Vi sono poi le cosiddette malattie mentali.
Per quanto riguarda le malattie karmiche, le cause si possono ricercare nelle vite precedenti del malato, nel karma appunto, e quindi bisognerà agire su di esso per guarire attraverso la purificazione, la trasformazione del karma, il blocco delle concause che favoriscono l’insorgenza della malattia.
Quando parliamo di Dön (lett. “provocazioni dell’energia”) ci riferiamo a esseri non umani che hanno la capacità di influenzare le sfere di energia di una persona. Nell’antica tradizione medica tibetana, collegata alla religione pre-buddhista del Bön, esisteva una grande varietà di rituali per fronteggiare le malattie che scaturivano dal contatto con un Dön. Tutto questo non significa che con il solo rito la persona guarisca: l’azione rituale è considerata complementare ai farmaci e alle altre terapie. La terapia è quindi perfetta dal punto di vista medico quando sa coordinare tutti i tipi di intervento.
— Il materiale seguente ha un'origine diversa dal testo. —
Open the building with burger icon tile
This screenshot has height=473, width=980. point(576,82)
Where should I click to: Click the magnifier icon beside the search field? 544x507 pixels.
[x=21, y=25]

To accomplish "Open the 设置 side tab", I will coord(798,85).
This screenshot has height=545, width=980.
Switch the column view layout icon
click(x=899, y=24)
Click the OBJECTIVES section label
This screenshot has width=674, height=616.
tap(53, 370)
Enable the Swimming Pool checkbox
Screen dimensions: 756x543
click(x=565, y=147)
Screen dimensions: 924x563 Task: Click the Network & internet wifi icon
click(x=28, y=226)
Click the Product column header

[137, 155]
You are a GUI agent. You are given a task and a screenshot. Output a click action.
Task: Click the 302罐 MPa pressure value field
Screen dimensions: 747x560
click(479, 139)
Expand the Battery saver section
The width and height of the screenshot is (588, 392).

Le malattie naturali, invece, possono essere causate da errori nella dieta e nel comportamento che producono squilibrio dei 3 umori. I fattori che possono indurre gli stati patologici sono il clima, gli spiriti, la dieta e il comportamento.

Infine, le malattie accidentali possono essere causate da avvenimenti improvvisi al di fuori del nostro controllo come avvelenamenti, traumi, influenze demoniache. Tuttavia bisogna ricordare che tutte quelle descritte fino ad ora sono solo le cause prossime delle malattie. Nella visione medica tibetana la causa primaria della sofferenza, e quindi anche della malattia, è considerata l’ignoranza della reale natura dell’essere umano. Finché l’uomo non avrà conosciuto a fondo la sua natura, non potrà mai essere libero dalla sofferenza.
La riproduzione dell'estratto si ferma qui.